<<<<
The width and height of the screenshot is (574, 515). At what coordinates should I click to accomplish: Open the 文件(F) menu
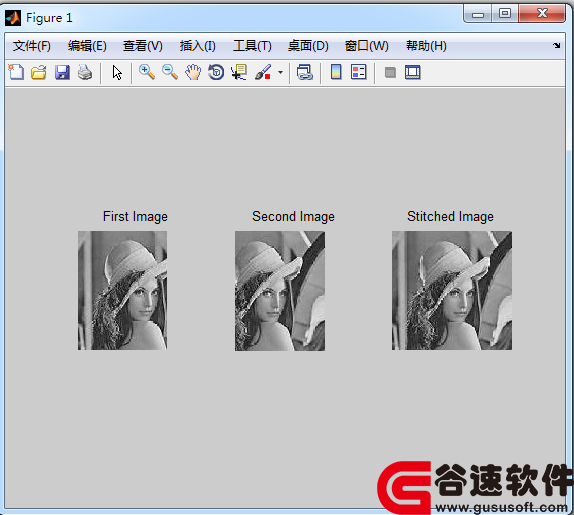click(32, 46)
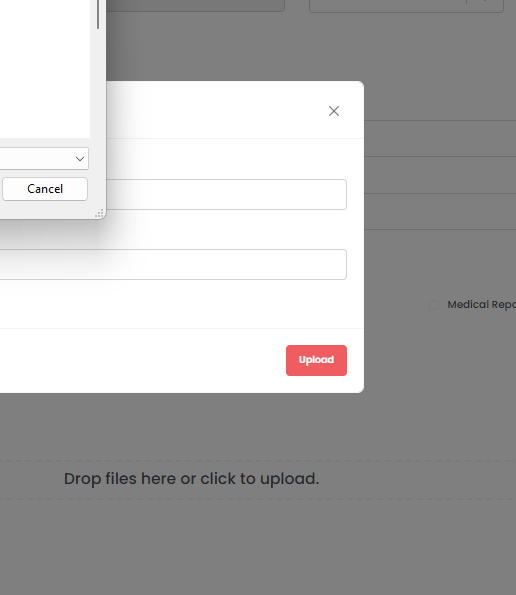The image size is (516, 595).
Task: Focus the lower text field in the modal
Action: [x=173, y=264]
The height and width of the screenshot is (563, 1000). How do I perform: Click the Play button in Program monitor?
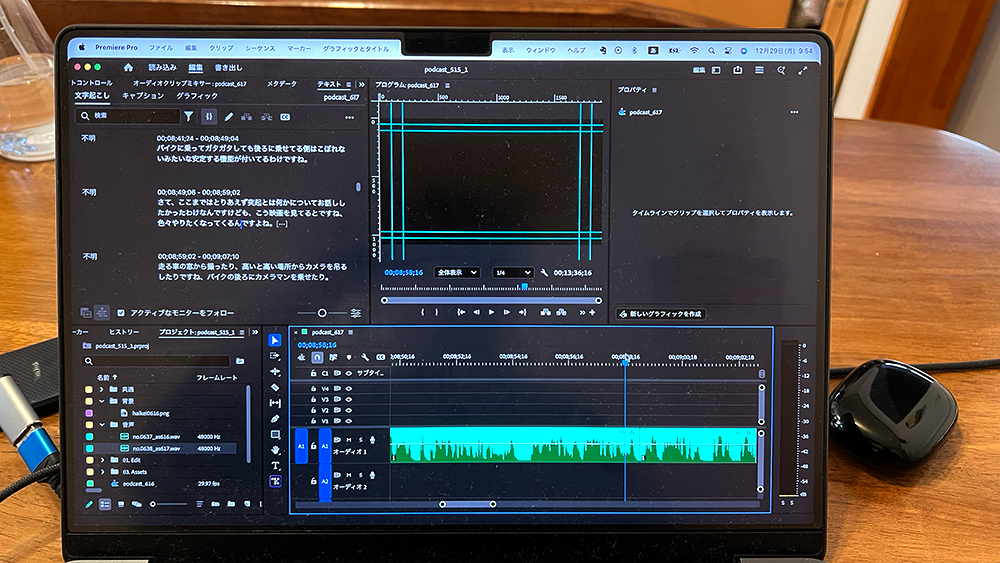[490, 312]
>>>>
▶ [DIRECTIONS] All that belongs in the answer is the lines from the line with "The height and" through the closing line of the entries, inclusive, transcribed exactly and free of pictures.

▶ [REPLY]
The height and width of the screenshot is (563, 1000). How do I perform: Click the Play button in Program monitor?
[490, 312]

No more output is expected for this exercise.